But the parallel case–reason corrected by empathy–seems preposterous to them, no matter how much sound argumentation or evidence is brought to bear in the matter.
False dichotomy. It isn’t just empathy versus reason. Bloom is addressing the particular issues with empathy, when misapplied, without reason.
But in my opinion, what, at bottom, makes Blooms demonization of empathy so attractive is that it gives people permission to distance themselves emotionally from the suffering of others.
Cummins sees the worst in peoples’ motives. Her agenda is out there. Hysterically rantingly so? Compared to reasoned academic debate, I’d say so.
After I pointed out the misrepresentative demonising rhetoric the dishonest Cummins deletes my comment and doctors her own removing most of the demonising rhetoric (not succeeding completely). Again, hardly the methods of a reasonable person.
So, perhaps I shouldn’t be surprised when Cummins closes off the conversation with this:
Your other comments were removed because they, like this one, constituted hysterical rants rather than respectful and reasoned discussion.
Comments are now closed on that article.
Post Script – Another example of #Greenwalding.
In the above I gave an example of Cummins making absolute claims about people she disagrees with.
Get it: Emotion is bad, pure reason is good.
I’m not fan of Ayn Rand (despite the accusations from Cummins), but unlike Cummins I’m not prepared to demonise nearly everything she says and blatantly misrepresent it because of who said it.
In this article, What Ayn Rand got wrong about human nature, Cummins plays the same trick.
She quotes Rand:
The moral purpose of a man’s life is the achievement of his own happiness. This does not mean that he is indifferent to all men, that human life is of no value to him and that he has no reason to help others in an emergency. But it does mean that he does not subordinate his life to the welfare of others, that he does not sacrifice himself to their needs, that the relief of their suffering is not his primary concern, that any help he gives is an exception, not a rule, an act of generosity, not of moral duty, that it is marginal and incidental — as disasters are marginal and incidental in the course of human existence — and that values, not disasters, are the goal, the first concern and the motive power of his life.

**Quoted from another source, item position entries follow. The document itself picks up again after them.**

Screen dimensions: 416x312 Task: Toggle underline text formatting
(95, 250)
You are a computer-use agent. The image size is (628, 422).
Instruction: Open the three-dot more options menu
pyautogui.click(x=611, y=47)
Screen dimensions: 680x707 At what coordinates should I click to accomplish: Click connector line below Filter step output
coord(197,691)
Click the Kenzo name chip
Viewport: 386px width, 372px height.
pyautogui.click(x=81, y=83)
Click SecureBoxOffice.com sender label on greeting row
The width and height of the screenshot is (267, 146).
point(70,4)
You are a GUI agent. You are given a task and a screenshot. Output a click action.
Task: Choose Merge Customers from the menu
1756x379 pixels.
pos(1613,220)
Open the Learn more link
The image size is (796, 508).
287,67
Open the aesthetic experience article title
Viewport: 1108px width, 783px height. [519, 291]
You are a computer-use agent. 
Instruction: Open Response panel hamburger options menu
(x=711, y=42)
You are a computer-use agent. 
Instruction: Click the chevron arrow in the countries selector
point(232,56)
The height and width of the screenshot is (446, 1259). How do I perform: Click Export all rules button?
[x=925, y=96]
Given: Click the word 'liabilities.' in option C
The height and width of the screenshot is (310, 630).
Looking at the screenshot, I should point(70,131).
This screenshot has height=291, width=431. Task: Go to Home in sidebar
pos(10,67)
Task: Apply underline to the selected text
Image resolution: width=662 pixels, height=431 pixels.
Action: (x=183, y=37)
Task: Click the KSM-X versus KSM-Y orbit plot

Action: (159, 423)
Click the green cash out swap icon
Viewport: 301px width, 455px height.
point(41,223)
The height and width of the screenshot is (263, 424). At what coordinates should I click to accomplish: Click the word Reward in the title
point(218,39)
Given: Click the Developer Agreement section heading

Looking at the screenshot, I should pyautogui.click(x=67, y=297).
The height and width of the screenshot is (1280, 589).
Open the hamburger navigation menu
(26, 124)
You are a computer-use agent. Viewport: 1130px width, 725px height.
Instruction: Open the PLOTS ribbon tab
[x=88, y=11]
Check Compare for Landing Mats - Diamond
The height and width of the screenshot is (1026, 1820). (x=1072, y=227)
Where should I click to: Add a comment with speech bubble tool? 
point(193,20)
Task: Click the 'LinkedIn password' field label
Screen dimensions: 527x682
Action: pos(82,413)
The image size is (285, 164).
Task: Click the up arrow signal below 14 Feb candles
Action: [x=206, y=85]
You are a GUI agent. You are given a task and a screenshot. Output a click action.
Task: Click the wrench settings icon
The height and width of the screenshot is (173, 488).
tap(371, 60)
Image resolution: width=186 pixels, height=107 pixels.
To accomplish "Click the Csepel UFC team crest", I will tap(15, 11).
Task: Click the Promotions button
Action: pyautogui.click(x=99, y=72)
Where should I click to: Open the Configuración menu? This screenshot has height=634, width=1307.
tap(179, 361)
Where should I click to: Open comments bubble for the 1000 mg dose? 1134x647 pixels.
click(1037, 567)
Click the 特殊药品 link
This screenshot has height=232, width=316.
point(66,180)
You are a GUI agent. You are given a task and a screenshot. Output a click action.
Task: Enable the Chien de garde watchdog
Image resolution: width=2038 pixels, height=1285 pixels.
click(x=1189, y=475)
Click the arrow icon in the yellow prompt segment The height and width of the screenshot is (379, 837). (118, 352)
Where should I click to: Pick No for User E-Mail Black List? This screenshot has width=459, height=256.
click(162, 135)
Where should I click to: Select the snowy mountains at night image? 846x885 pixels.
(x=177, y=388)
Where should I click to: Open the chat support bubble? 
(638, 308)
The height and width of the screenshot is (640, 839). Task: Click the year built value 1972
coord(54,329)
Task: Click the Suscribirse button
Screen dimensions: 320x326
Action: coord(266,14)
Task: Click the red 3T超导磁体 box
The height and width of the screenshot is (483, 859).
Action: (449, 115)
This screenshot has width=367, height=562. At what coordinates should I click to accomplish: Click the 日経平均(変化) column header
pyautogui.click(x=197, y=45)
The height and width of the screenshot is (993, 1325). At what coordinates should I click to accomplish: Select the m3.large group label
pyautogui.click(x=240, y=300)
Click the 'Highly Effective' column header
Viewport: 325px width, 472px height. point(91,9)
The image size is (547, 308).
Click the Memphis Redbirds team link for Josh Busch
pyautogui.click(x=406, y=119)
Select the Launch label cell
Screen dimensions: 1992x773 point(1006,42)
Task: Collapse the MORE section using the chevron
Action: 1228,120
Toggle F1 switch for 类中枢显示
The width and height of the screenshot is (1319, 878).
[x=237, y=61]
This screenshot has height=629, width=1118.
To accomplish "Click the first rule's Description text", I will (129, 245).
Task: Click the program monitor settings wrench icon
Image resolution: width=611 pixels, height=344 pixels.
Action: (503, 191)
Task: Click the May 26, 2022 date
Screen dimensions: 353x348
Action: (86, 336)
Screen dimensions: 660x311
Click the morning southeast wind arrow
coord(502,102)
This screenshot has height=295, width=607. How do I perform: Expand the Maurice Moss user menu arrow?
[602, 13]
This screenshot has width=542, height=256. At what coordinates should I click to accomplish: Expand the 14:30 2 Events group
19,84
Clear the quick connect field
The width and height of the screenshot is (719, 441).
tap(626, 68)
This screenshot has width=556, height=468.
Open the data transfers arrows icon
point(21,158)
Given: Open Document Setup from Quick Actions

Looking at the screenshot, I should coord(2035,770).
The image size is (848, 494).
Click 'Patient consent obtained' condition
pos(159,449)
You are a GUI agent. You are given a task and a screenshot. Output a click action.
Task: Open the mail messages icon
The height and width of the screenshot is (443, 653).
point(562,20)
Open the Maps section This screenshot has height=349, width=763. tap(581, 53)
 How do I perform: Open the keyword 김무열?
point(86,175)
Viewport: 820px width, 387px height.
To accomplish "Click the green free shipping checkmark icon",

My emphases. Cummins chooses the over-generalising demonising approach, ignoring Rand’s point:
In other words, me before you — first and always.
Well, no, not always. How can you quote Rand giving examples that are not what you then say they are?
I take it Cummins does not spend most of her waking hours doing good for others and caring not a jot about herself. Based on her responses to criticisms of her I’d say she cares very much about herself. A true Randian.
I have three responses to this criticism.
1. My Psychology Today blog is a curated site. That means that comments (like several of yours) that are inflammatory, insulting, off-topic, threatening, or poor quality are simply deleted. As a result, the quality of the comment sections remains informative and enlightening. People certainly disagree with me and with each other, but they do so in a civil manner. The problem is that most websites today are not curated (the New York Times being a notable exception), and their comment sections are rarely worth reading because they are full of hate-filled diatribes and insults rather than insights and reasoned opinions.
2. I don’t “misrepresent” Bloom. I analyze his position on empathy and point out that it is incoherent, poorly argued, and based upon anecdotes or cherry-picked research results that support his view. He ignores much of a very large body of research showing the benefits of empathy for those who experience it as well as those who are the target of it. By ignoring such evidence, he presents a view that is highly persuasive to naive readers.
3. Your objections to my analyses of Ayn Rand are equally specious, but, unfortunately, this turns out to be the typical pushback critics of Rand receive. My second PBS article on Rand is carefully documented with her own writings and speeches, and the selections are not cherry-picked to make a point. They accurately represent her views. The problem is that those views are grounded in false assumptions concerning human nature and a visceral fear of altruism that stems from her early experiences with the Soviet policies which demanded complete subjugation of the individual to the state.
A record of why I think you misrepresent him is here, along with an explanation why your own emotive responses to me and others don’t really show you in a good light, given you complain about others, when I see them being merely frank and critical of your views.